Маргарита, бесцеремонно перебив разговорившуюся Вальку, все же решилась задать вопрос, который так и крутился у нее на языке:
– Валька, а зачем ты вообще за мной полетела? Думаешь, каждый мой шаг нужно контролировать?
– Ну каждый не каждый… Контроль не повредит! У тебя, знаешь ли, часто ветер в голове гуляет; молодая еще, необстрелянная.
Бабушка незадолго до смерти поручила заботу о Маргарите своим друзьям – валькирии, старику цвергу, шумерской богине врачевания Нининсине, нынче служившей в районной поликлинике участковым терапевтом, и нимфе озер и болот лимнаде, прозванной на Руси кикиморой болотной. Старшее поколение всегда боится, что их наследники, оставшись с жестоким миром один на один, немедленно пропадут. Компания волшебных существ приняла судьбу начинающей чародейки близко к сердцу и теперь пыталась заполнить собой каждую минуту ее жизни.
Маргарите разнообразные намеки на тему «молодая еще, необстрелянная» стали надоедать, хотя относилась она к опекунам с большой любовью.
– Между прочим, по обычным человеческим меркам юной особу моих лет не считают, – напомнила она Вальке, – и нечего вечно водить меня за ручку, иначе я так и не стану настоящей ведуньей!
Валька возмутилась:
– И что ты несешь? Сама-то понимаешь? Ты очень молода – тебе, подруга, до тридцатника еще жить и жить, считай – от горшка два вершка, а туда же, спорить лезешь… Как знать, может, с годами твой мозг подрастет, разовьется, тогда и поговорим. Мне вообще помочь-то не в лом и только спокойнее будет, если я тебя до места провожу. Тем более поездочка эта, на мой взгляд, какая-то стремная… Пришлось у командира части попросить небольшой отпуск по семейным обстоятельствам.

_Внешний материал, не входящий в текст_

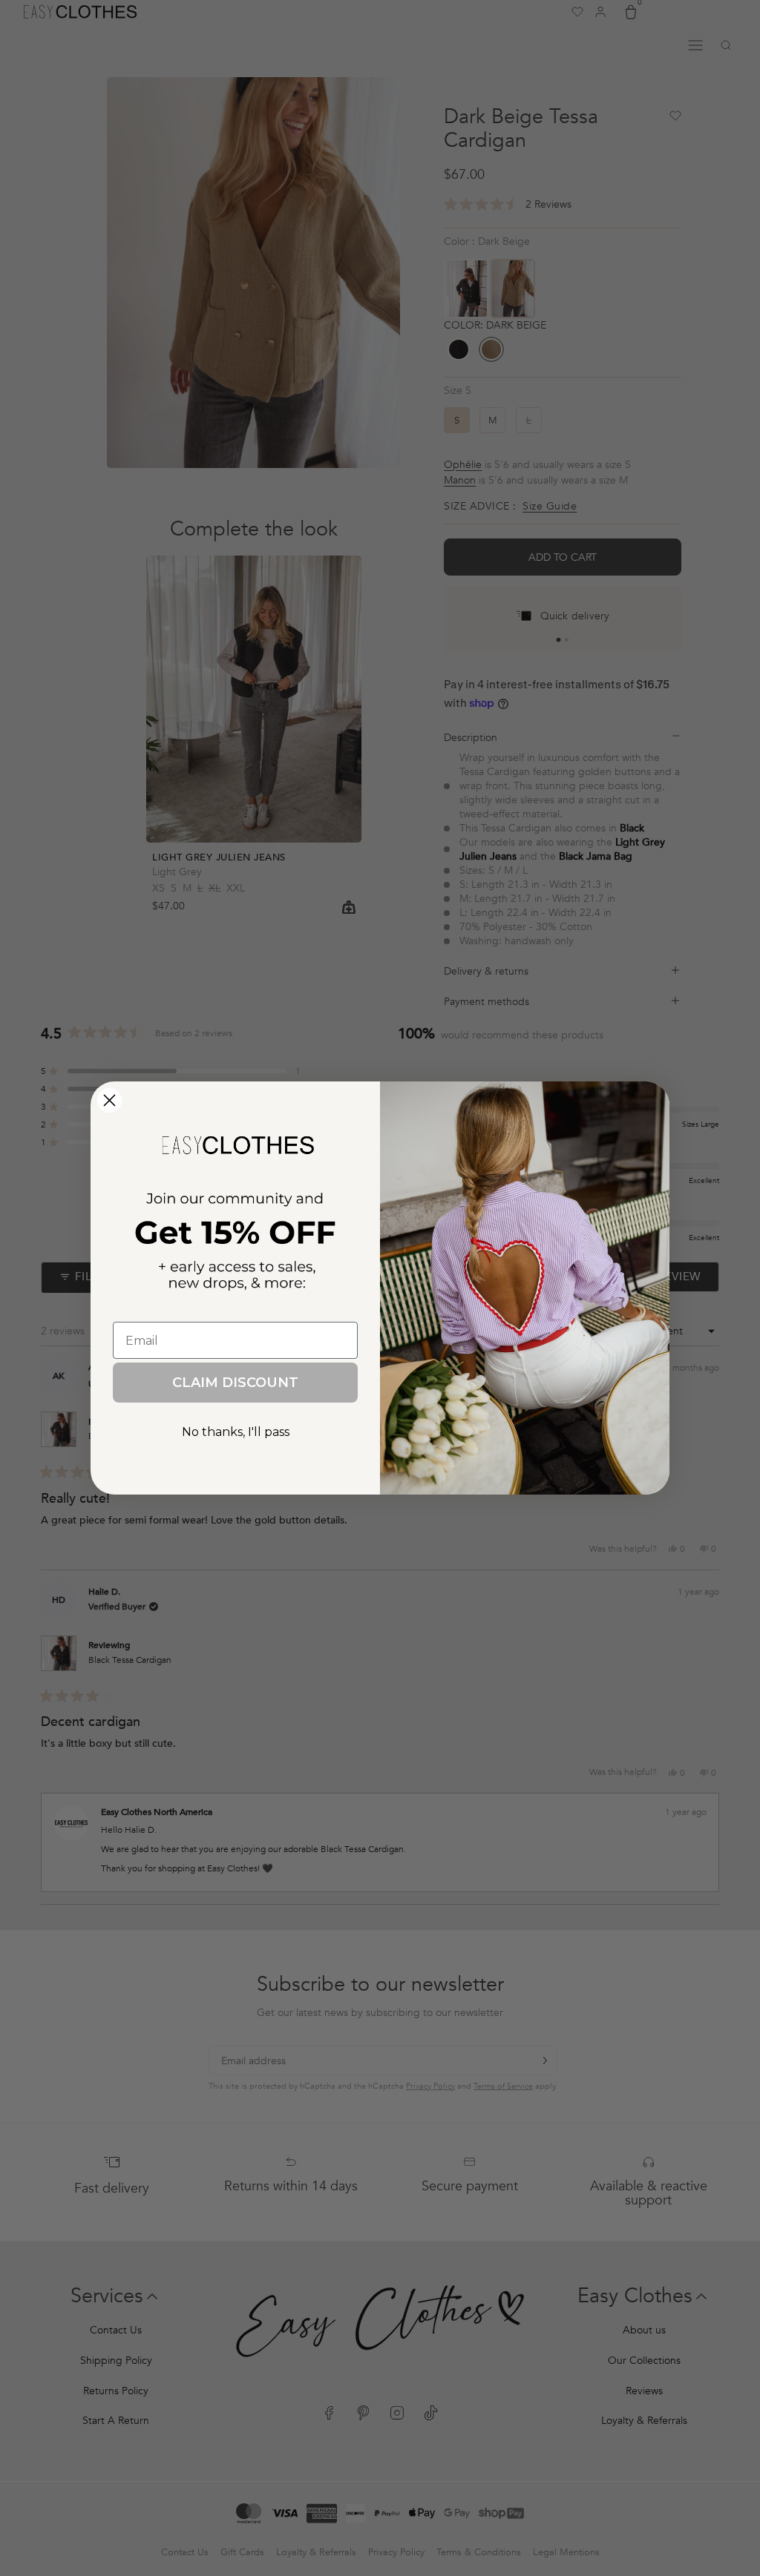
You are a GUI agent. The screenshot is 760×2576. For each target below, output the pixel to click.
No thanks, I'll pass (235, 1432)
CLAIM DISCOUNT (235, 1382)
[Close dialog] (109, 1100)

Что ж, обстоятельства можно считать и семейными, почему бы нет? За неимением других членов семьи, Валька признавала таковой Маргариту. Когда-то, в незапамятные времена, у нее был роман с доблестным рыцарем, бароном Готфридом фон Хорном, далеким пращуром Маргариты. Стоит ли удивляться, что к потомкам своего возлюбленного валькирия Хлёкк относилась как к собственным прапраправнукам?
В Петербург поезд пришел ранним утром, настолько ранним, что пассажиры, желающие попасть с вокзальных перронов прямо в вестибюль метро, вынуждены были дожидаться, когда распахнутся двери метрополитена. И тем не менее в городе было уже не просто светло, но даже солнечно – белые ночи вступили в свои права, и утренний рассвет наступал практически одновременно с вечерним закатом.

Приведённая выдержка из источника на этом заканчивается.